The Medical Expenditure Panel Survey (MEPS) of 2012 Data
In 2012, health care expenses among the U.S. population totaled $1.35 trillion. Medical care expenses, however, are highly concentrated among a relatively small proportion of individuals. Read more about the key findings from the latest public data to understand the key factors that will shape future healthcare.
Recently there has been some improvement in the chronic cases as a percentage of total health care expenditures. Using information from the Household Component of the Medical Expenditure Panel Survey (MEPS-HC) for 2012, the MEPS Study provides detailed estimates of the concentration in the level of health care expenditures. This study is essential reading to understand the factors most likely to drive future health care spending and the characteristics of the individuals who incur them. The Study highlights include:
- In 2012, the top 1 percent ranked by their health care expenses accounted for 22.7 percent of total health care expenditures with an annual mean expenditure of $97,956. Overall, the top 50 percent of the population ranked by their expenditures accounted for 97.3 percent of overall health care expenditures, while the lower 50 percent accounted for only 2.7 percent of the total.

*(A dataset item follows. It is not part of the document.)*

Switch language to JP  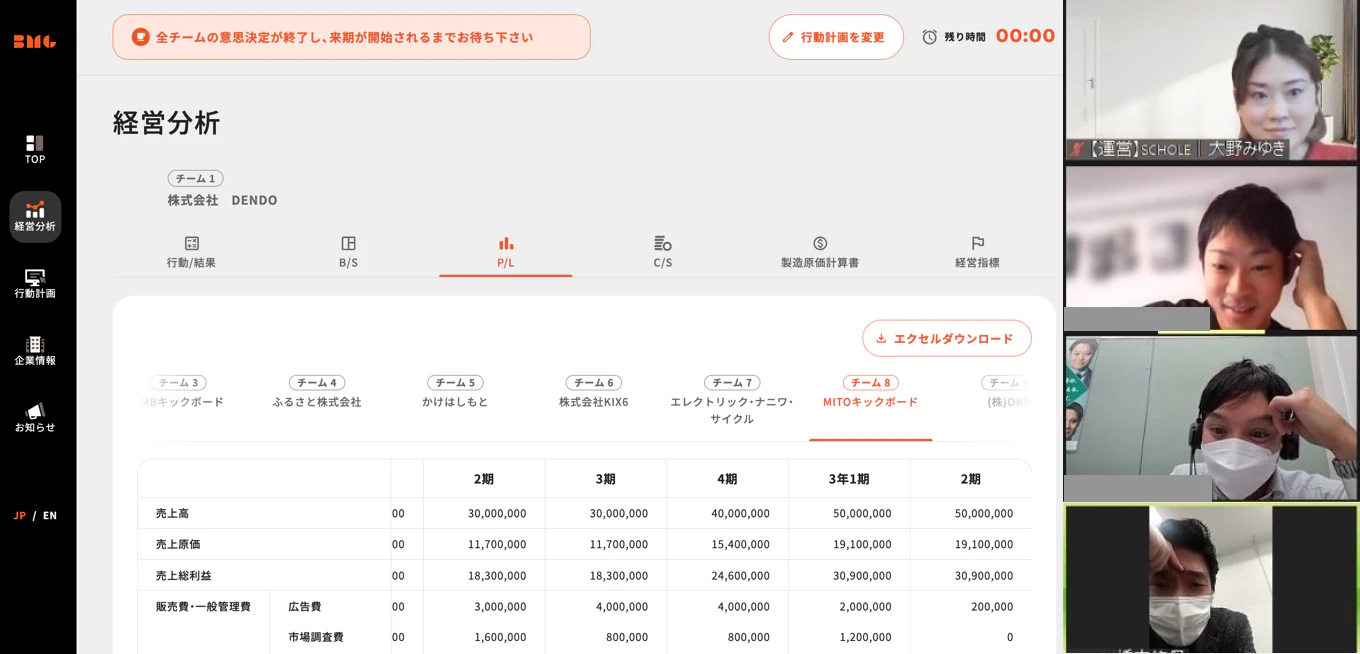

- Individuals age 65 and older were characterized by substantially less concentrated levels of health care spending relative to their younger counterparts. Alternatively, the elderly had the highest mean levels of health care expenditures relative to younger population subgroups at the top quantiles of the expenditure distribution.
- The top 5 percent of the uninsured population under age 65 ranked by their health care expenses accounted for 58.9 percent of the health care expenditures incurred by this subpopulation with an annual mean of $14,565. Conditioned on insurance coverage status, the uninsured had the lowest annual mean expenses.
- The top 5 percent of individuals with four or more chronic conditions accounted for 29.7 percent of health care expenditures for this subpopulation with an annual mean of $78,198. Based on chronic condition status, persons with four or more chronic conditions had the lowest concentrated levels of health care expenditures and higher annual mean expenses at the top quantiles of the expenditure distribution.